Bisnis.com, JAKARTA—Ekonom Institute for Development of Economics and Finance (Indef) Bhima Yudhistira Adhinegara menilai bahwa keberadaan bank-bank domestik yang menggeser posisi bank asing di jajaran 5 besar mandated lead arranger (MLA) dalam kredit sindikasi menandakan dua hal.
“Pergeseran tren ini bisa dilihat dari sisi yang positif, bisa juga menandakan kekhawatiran dari pemain-pemain asing dalam berinvestasi atau memberi pinjaman di proyek-proyek yang ada di Indonesia,” katanya kepada Bisnis, Selasa (9/7/2019).
Bhima mengatakan, posisi Standard Chartered Bank sedang mengalami perlambatan pertumbuhan di negara-negara berkembang sehingga sindikasi yang dipimpin oleh bank tersebut sedikit menurun.
Begitu juga dengan MUFG, bank asal Jepang, yang juga dinilai cenderung menahan diri dan kewalahan dengan perlambatan ekonomi yang ada di Jepang.
“Versi World Bank, sampai 2020 ekonomi Jepang sedikit melambat. Selain itu, Jepang juga perang dagang dengan Korea Selatan, jadi complicated, banyak perusahaan Jepang bermain aman,” katanya.
Di sisi lain, naiknya sindikasi yang dipimpin bank domestik sejalan dengan gencarnya bank-bank BUMN mencari pendanaan untuk infrastruktur.
Baca Juga
“Karena kebutuhan pembiayaan infrastruktur cukup besar, strategi sindikasi ini salah satu cara, dan kebetulan lead sindikasinya perbankan BUMN,” kata Bhima.

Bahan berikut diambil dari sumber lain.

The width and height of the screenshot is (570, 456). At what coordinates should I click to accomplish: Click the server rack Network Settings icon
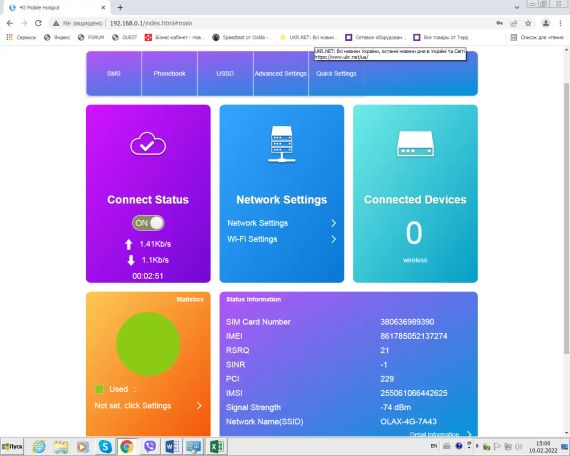[x=281, y=144]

Berdasarkan Bloomberg League Table Reports Global Syndicated Loan, 4 bank besar Tanah Air yang mendominasi penyaluran kredit sindikasi di antaranya PT Bank Negara Indonesia (Persero) Tbk., PT Bank Mandiri (Persero) Tbk., PT Bank Rakyat Indonesia (Persero) Tbk., PT Bank Central Asia Tbk.
Keempat bank tersebut menguasai pangsa pasar sebesar 38,48% sebagai MLA sampai dengan kuartal II/2019, sementara bank milik asing menguasai pangsa pasar sebesar 22,83%.
BNI tercatat di urutan nomor satu sebagai MLA dengan pangsa pasar 13,09% dan volume kredit US$1.290,94 juta per Juni 2019.